Extract every line of the records below that contains the word "Instruction", and reproduce each such line unchanged.

# Source records start

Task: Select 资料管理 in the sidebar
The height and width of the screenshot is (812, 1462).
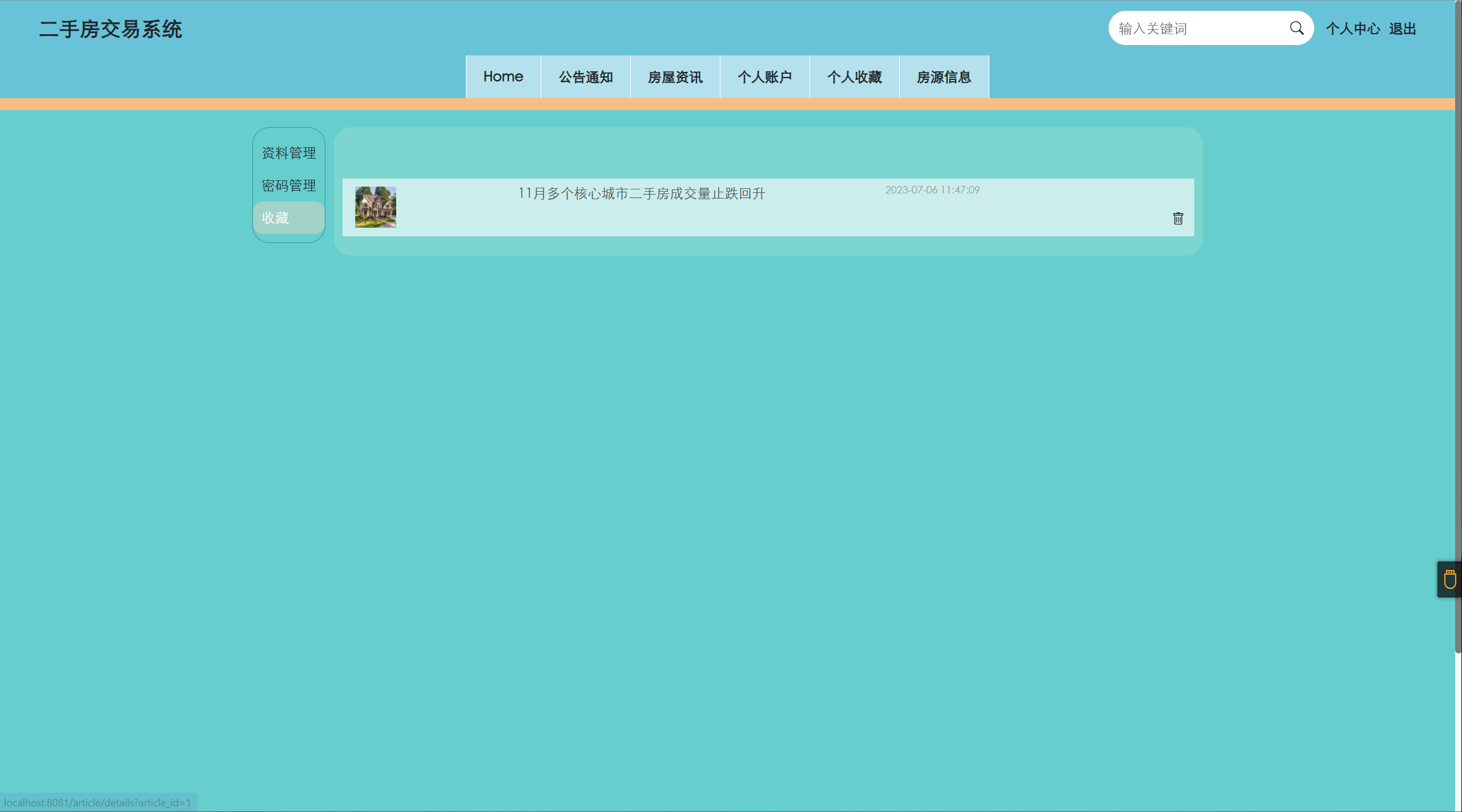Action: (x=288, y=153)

# Source records end
# Source records start

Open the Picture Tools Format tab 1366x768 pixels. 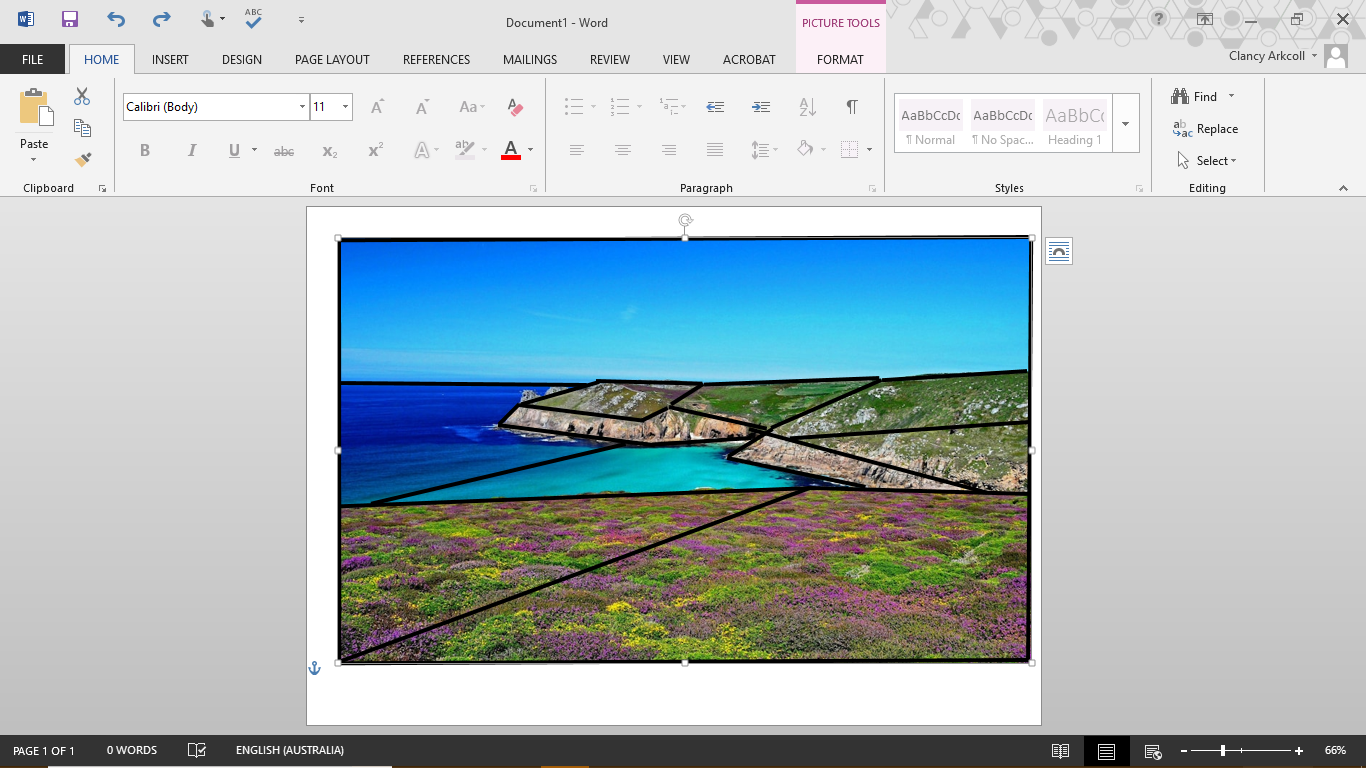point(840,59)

# Source records end
# Source records start

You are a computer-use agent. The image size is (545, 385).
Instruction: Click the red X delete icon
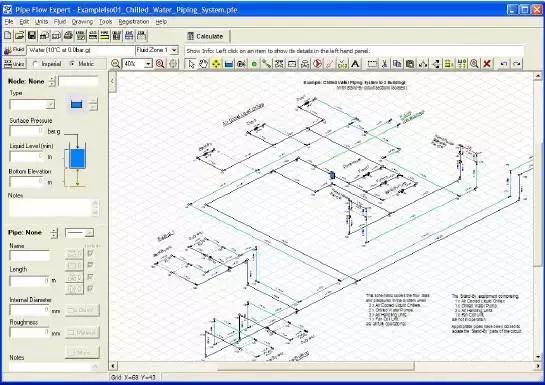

# Source records end

• Task solution
Instruction: Click the red X delete icon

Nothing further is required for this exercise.